_The task:_ Of the lines in the material below, print only those from the one containing "Given: Open Marcar presença" to the one containing "Collapse the PeptideMimetics folder", ends included, exactly as written and without pictures.

_Dataset excerpts:_
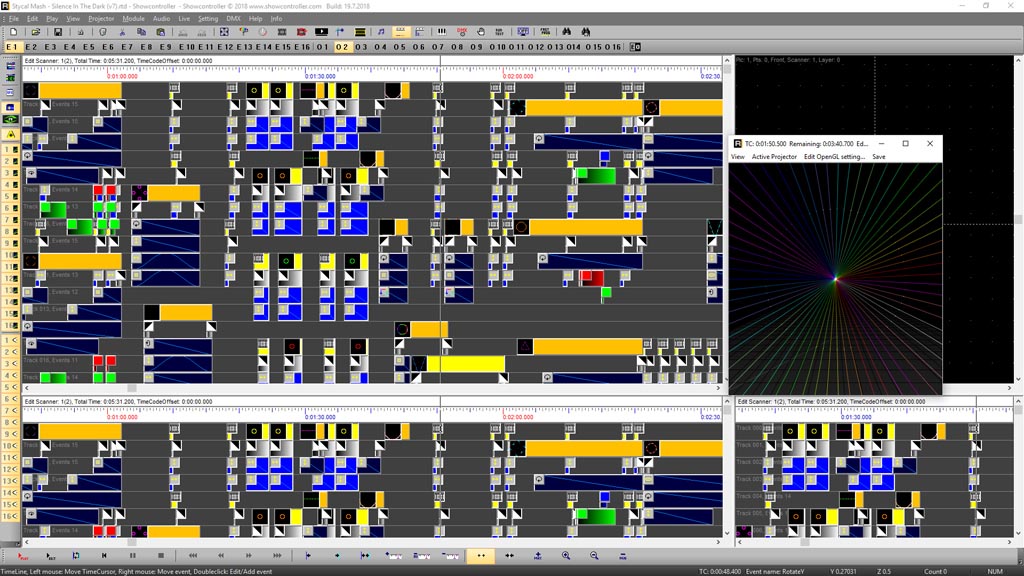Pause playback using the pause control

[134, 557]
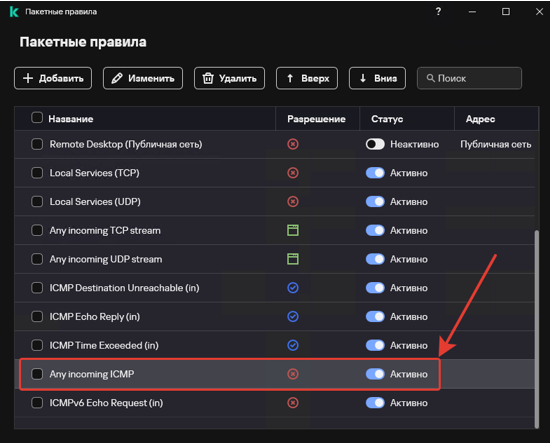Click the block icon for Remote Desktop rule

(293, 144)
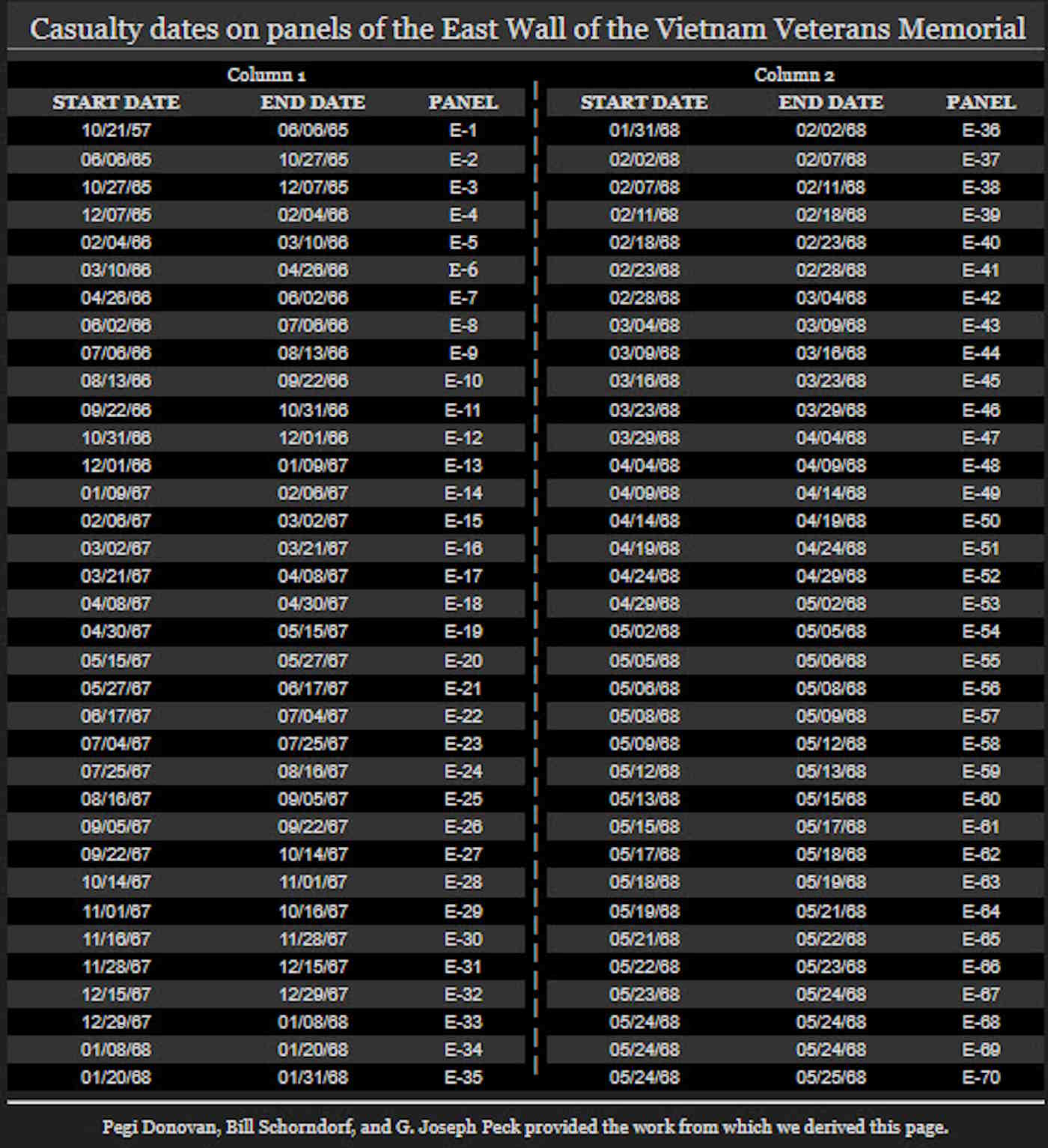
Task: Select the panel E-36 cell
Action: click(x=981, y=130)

==

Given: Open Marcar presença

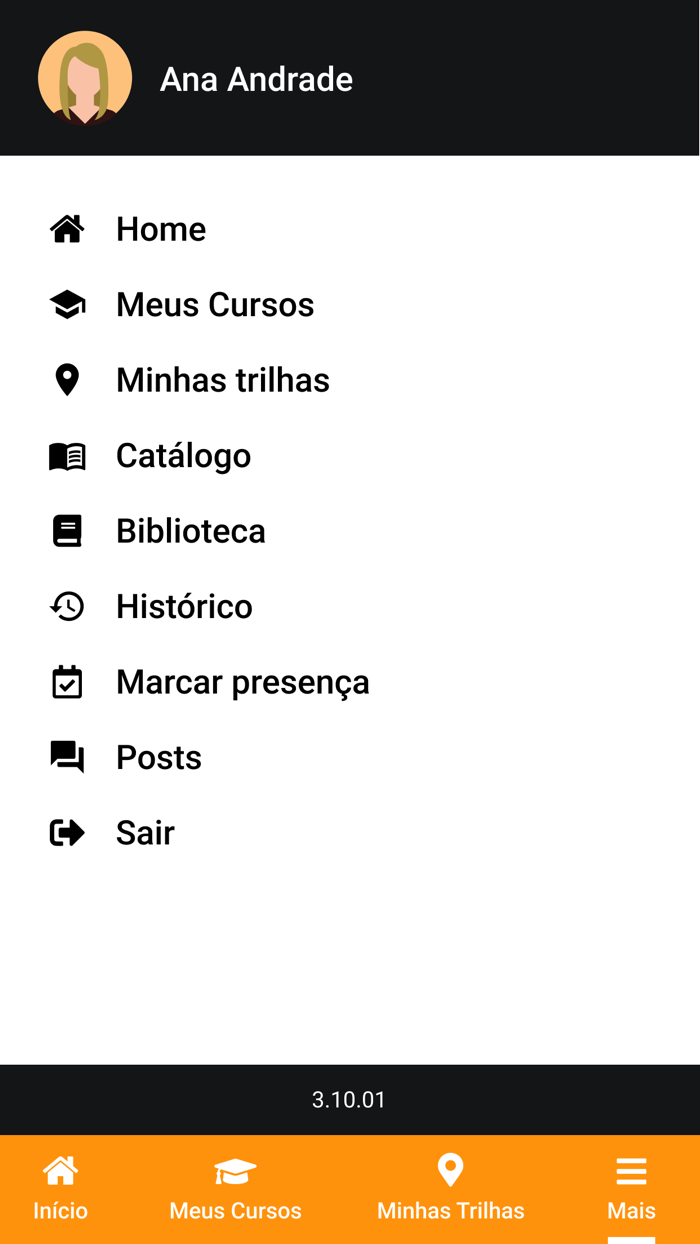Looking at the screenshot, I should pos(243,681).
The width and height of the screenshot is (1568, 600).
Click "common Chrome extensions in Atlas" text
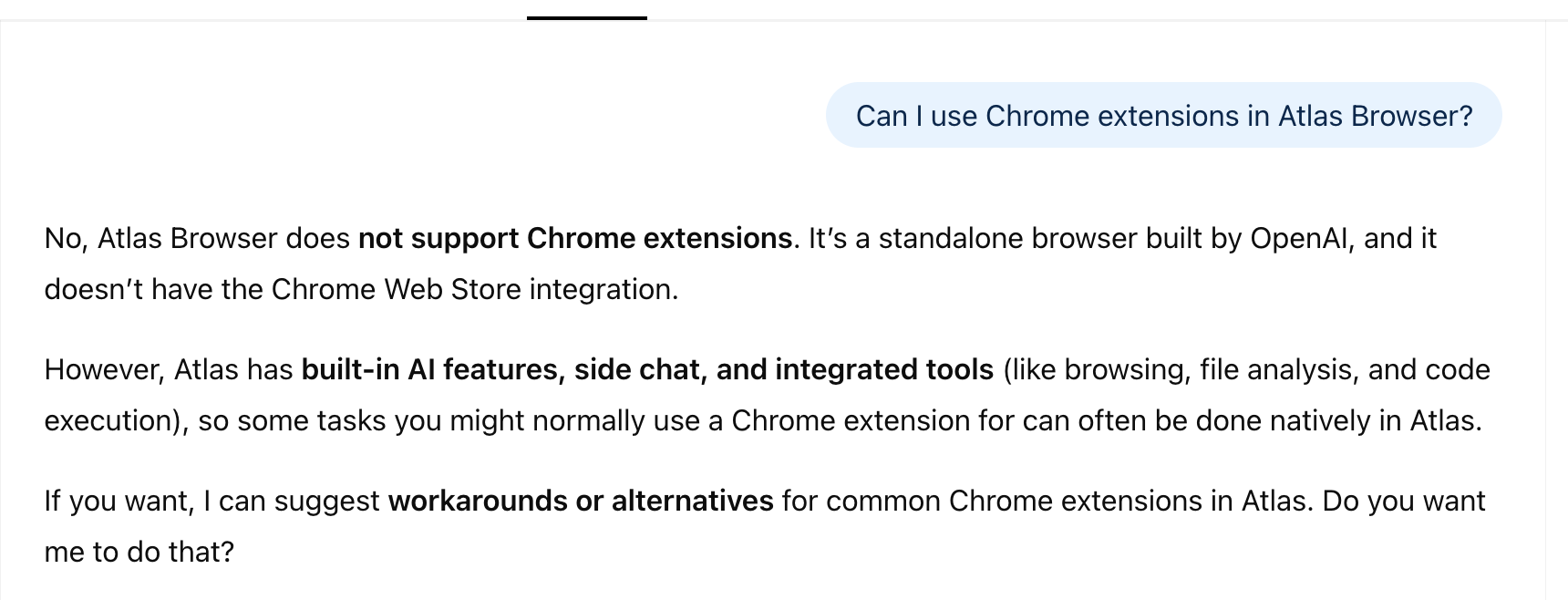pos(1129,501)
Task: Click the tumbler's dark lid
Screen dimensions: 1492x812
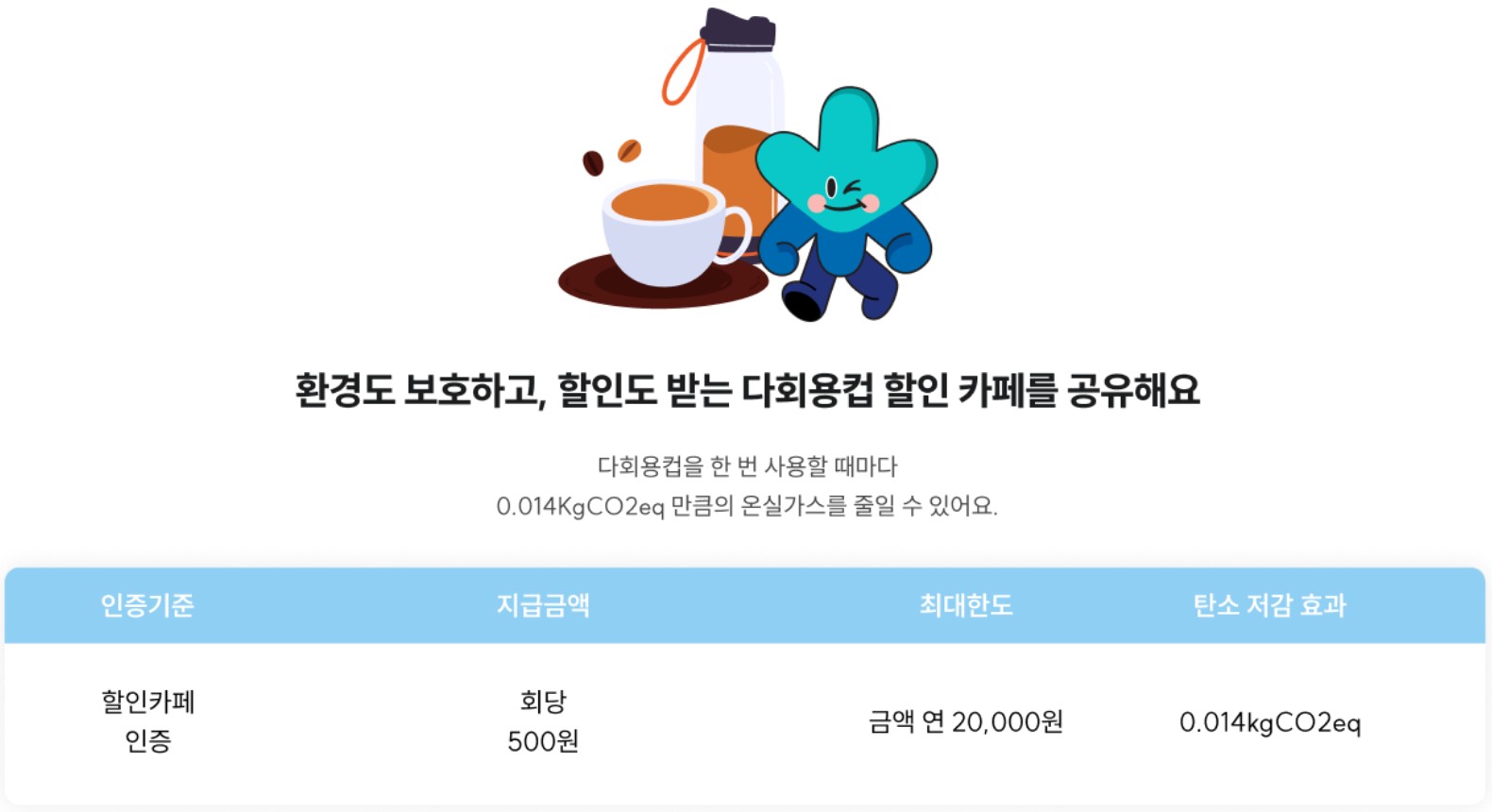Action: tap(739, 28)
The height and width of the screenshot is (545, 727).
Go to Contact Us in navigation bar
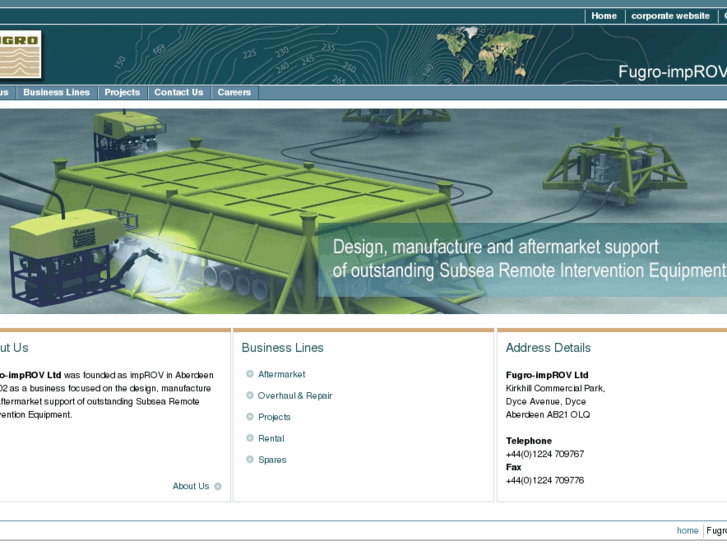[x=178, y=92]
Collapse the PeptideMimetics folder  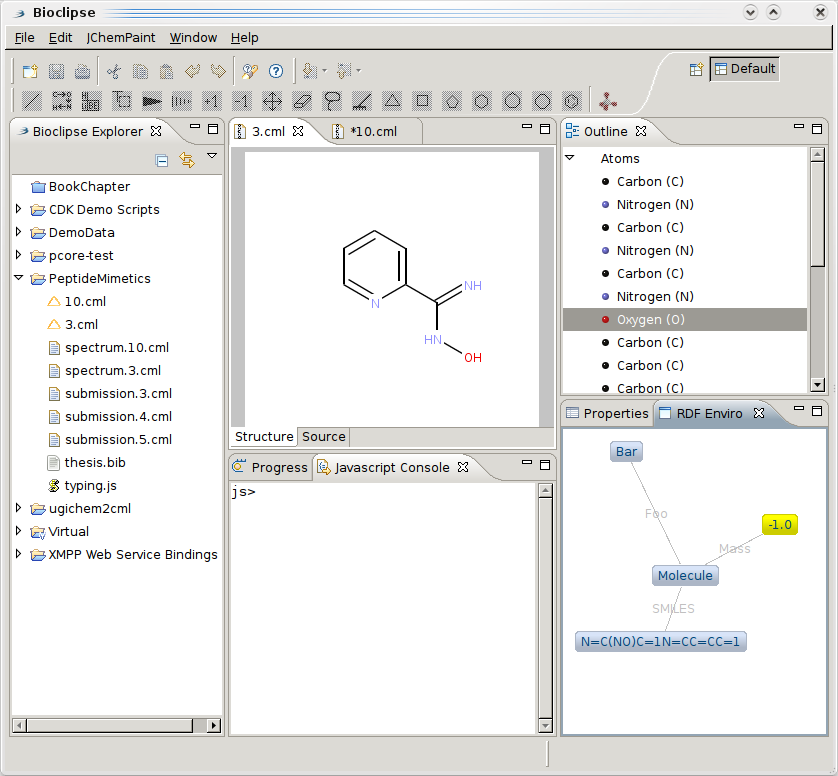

==

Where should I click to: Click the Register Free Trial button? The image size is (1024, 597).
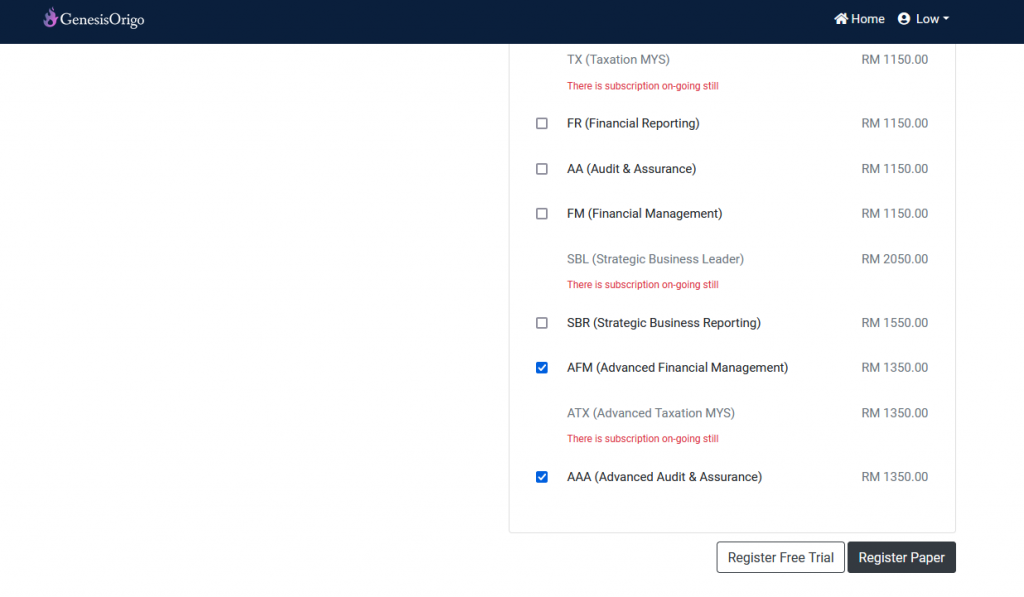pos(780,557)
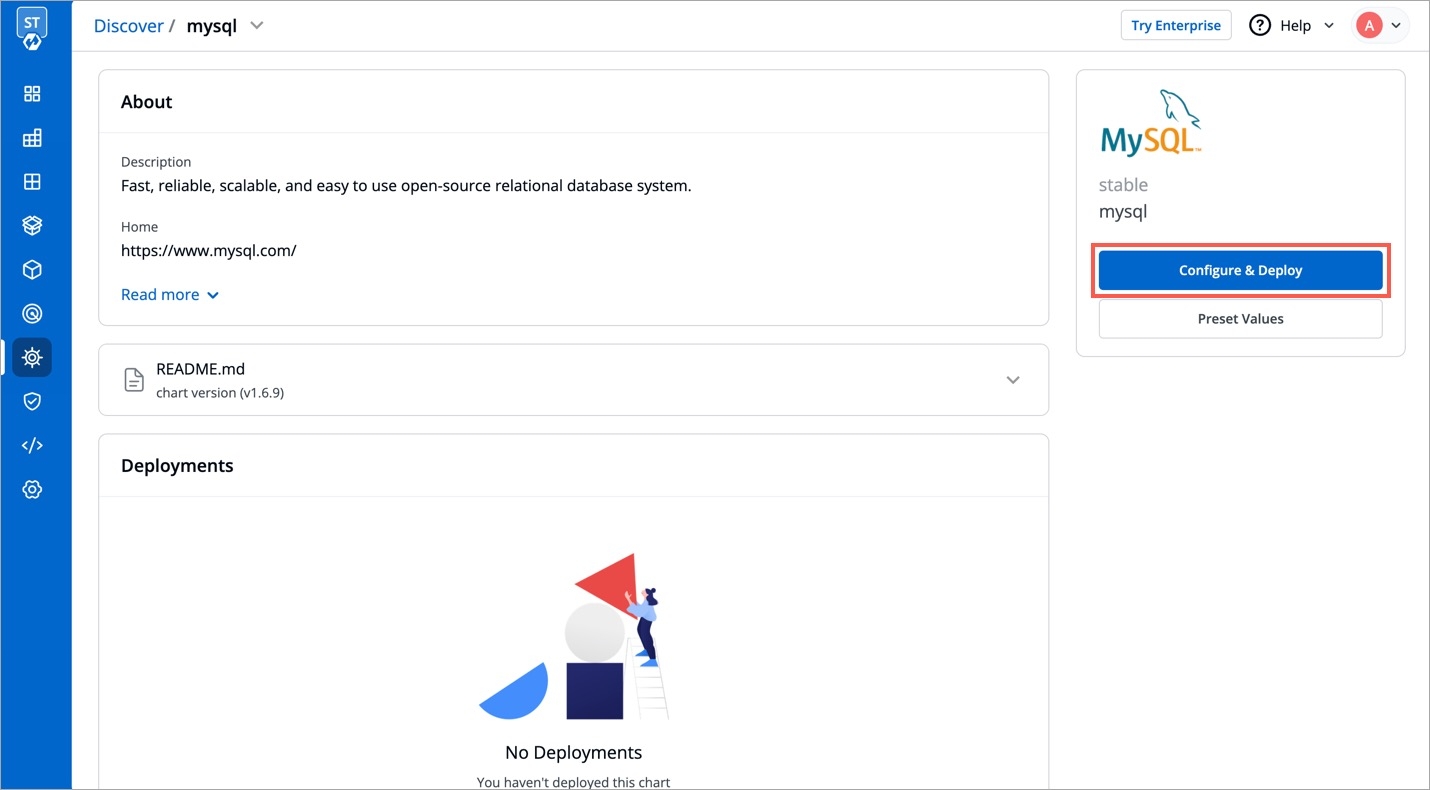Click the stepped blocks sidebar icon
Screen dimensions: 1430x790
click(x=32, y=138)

_Answer space:_
Given: Open Marcar presença

Looking at the screenshot, I should pos(243,681).
The width and height of the screenshot is (1568, 600).
Click "common Chrome extensions in Atlas" text
pos(1129,501)
Task: Click the tumbler's dark lid
Screen dimensions: 1492x812
Action: tap(739, 28)
The height and width of the screenshot is (545, 727).
Go to Contact Us in navigation bar
[x=178, y=92]
Collapse the PeptideMimetics folder  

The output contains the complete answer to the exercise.